Thinking Beyond Binary Politics
American politics has become binary to the point of absurdity. Increasingly, it’s not about what’s right or what works — it’s about who said it first.
Once an idea is voiced by one side, the other is reflexively against it. We’ve devolved into a game of opposites. If Democrats are for it, Republicans must be against it. If Trump says it, then by God, the opposition will twist itself in knots trying to prove why it’s a terrible idea — even if it’s something they once championed.
This isn’t a healthy system. It’s not a functioning democracy. It’s a feedback loop of oppositional behavior where no one truly leads — except the person who dares to speak first.
And unfortunately, that person, more often than not, is Donald Trump.
For all his recklessness, Trump drives the national conversation precisely because he doesn’t wait. He doesn’t poll test. He doesn’t strategize or triangulate. He simply blurts things out. And because he’s the first to speak, he becomes the reference point for everyone else, including Democrats, who too often define themselves by what he is not, rather than what they truly believe.
The cruel irony here is that the man who arguably gives the least thought to policy has become the country’s de facto thought leader. He dominates the narrative — not because his ideas are good, but because they’re original, or at least first.
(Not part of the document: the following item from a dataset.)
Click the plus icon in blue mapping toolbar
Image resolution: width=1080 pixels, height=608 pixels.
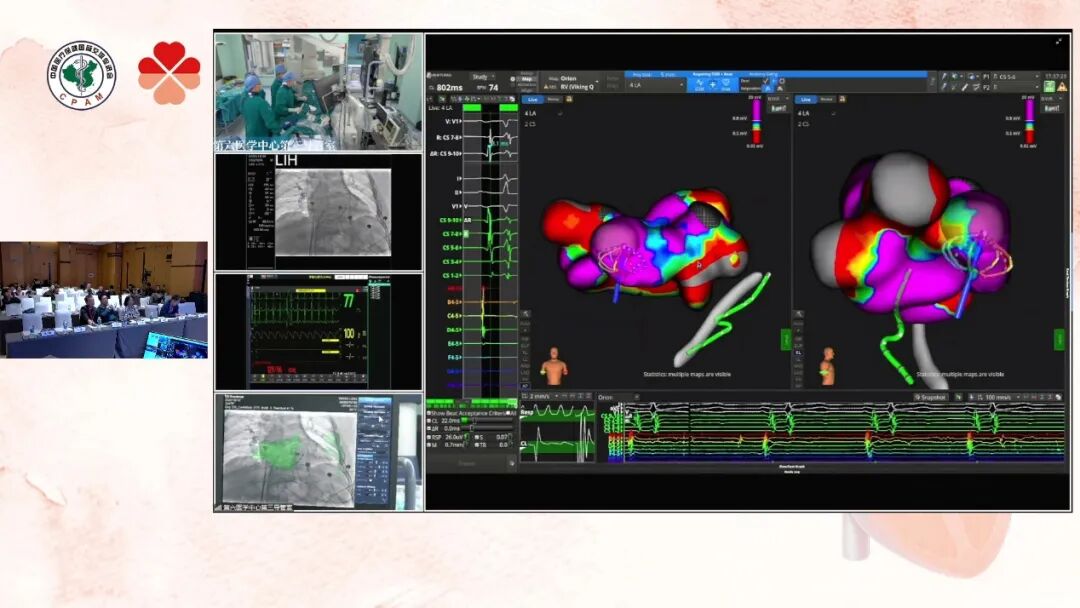click(x=712, y=86)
Everyone else just reacts. In this dynamic, Democrats are frequently stuck in a defensive crouch, fighting battles they didn’t choose, on terrain they didn’t pick, using language they didn’t write.
One side effect of this binary mode of politics is the death — or at least the dormancy — of ideology as a driving force in American life. Ideological consistency has been replaced by a sort of tribal reflex. Republicans who once thundered against tariffs now applaud them. Democrats who used to favor market reforms for drug pricing now hesitate if the wrong person proposes them.
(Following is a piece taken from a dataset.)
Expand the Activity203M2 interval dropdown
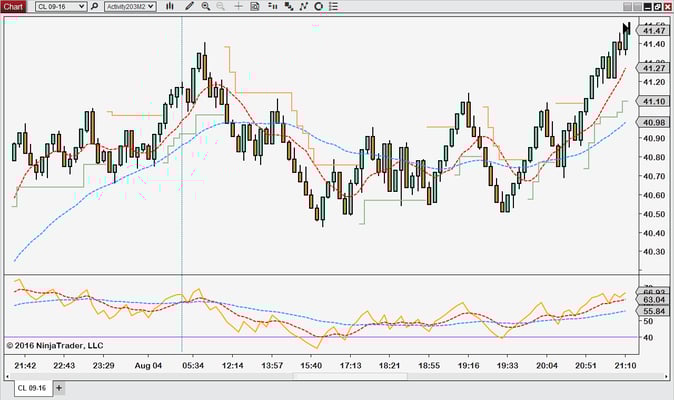This screenshot has height=400, width=674. pyautogui.click(x=150, y=6)
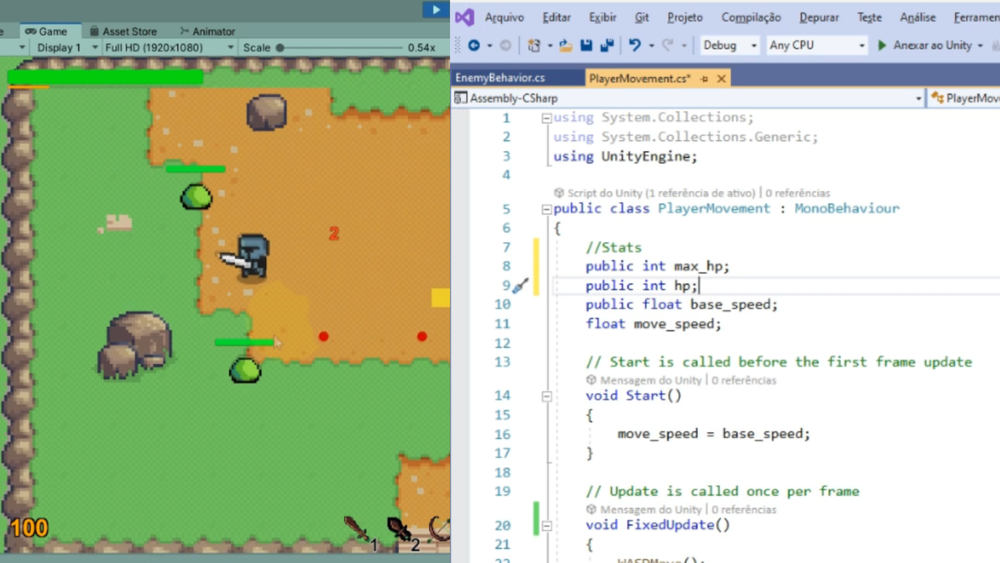Image resolution: width=1000 pixels, height=563 pixels.
Task: Open the Any CPU platform dropdown
Action: tap(817, 45)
Just look at Trump’s recent (and likely legally doomed) push for prescription drug price controls. It’s a classic Democratic idea. But because Trump’s the one who floated it, many Democrats find themselves nitpicking the details, hedging, hesitating. Yes, his plan is likely a political stunt, designed to fail in the courts so he can rage against the judiciary later. But the idea itself — bringing down drug costs — is good. It would help real people. If we let knee-jerk opposition define us, we miss the chance to do real good simply because we don’t want to give him a win.
And that’s the trap.
But here’s the opportunity: if we can think past this binary box — if we can use Trump’s lack of ideological roots to our advantage — we might just be able to make progress in spite of him. Trump wants to be liked. He wants credit. He wants to win the spotlight. If we handed him credit for Democratic policies he accidentally endorses, we could unlock real possibilities.
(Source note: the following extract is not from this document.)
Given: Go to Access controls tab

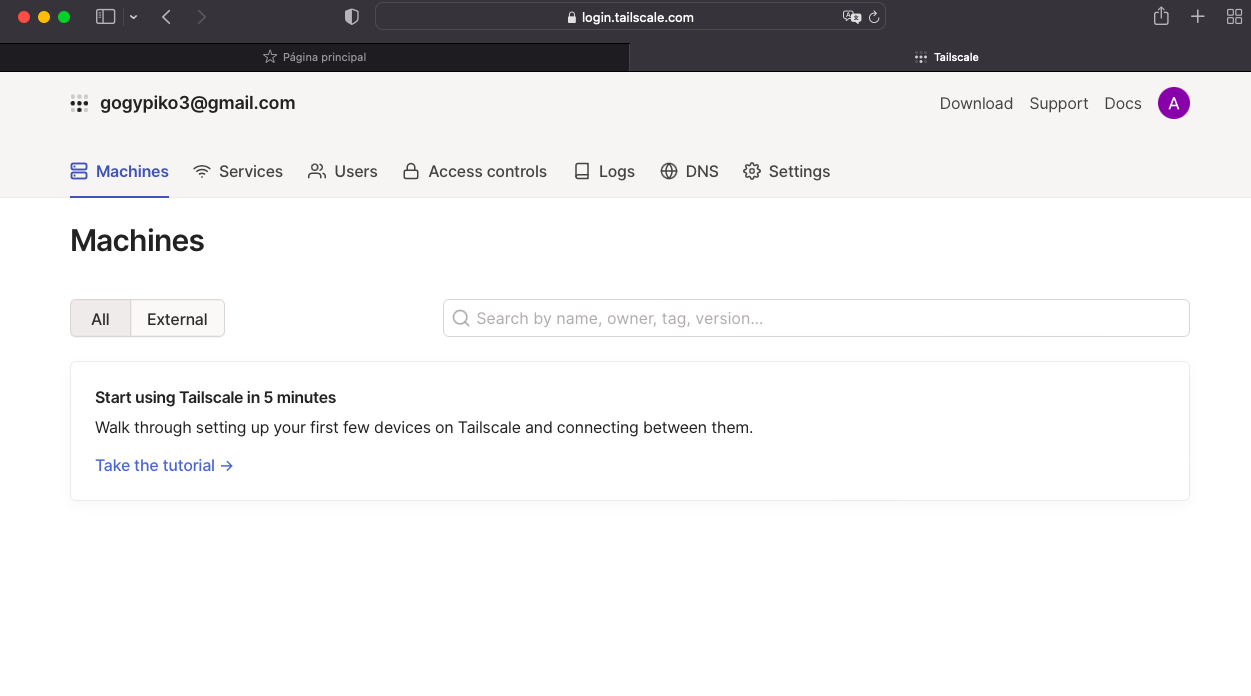Looking at the screenshot, I should tap(475, 171).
Imagine this: we win back the House. Maybe even the Senate. We pass a public option or even single-payer healthcare. We call it Trumpcare. Let him put his name on it in gold letters if that’s what it takes. Who cares? If the work gets done — if the people get the care they need — then let the man preen.
That’s not selling out. That’s winning smart.
We don’t have to like him. We don’t have to pretend he’s a good leader or an honest broker. But we can outmaneuver him — not by fighting him at every turn, but by seizing the strange, post-ideological void he’s created and using it to pass good policy under his nose.
Thinking past binary politics means realizing that every issue doesn’t have to be a turf war. We can get back to asking: What actually helps people? What makes life better? What moves us forward? And if the path to those answers happens to run through Trump’s ego — fine.
Let him have the credit. Let the people have the win.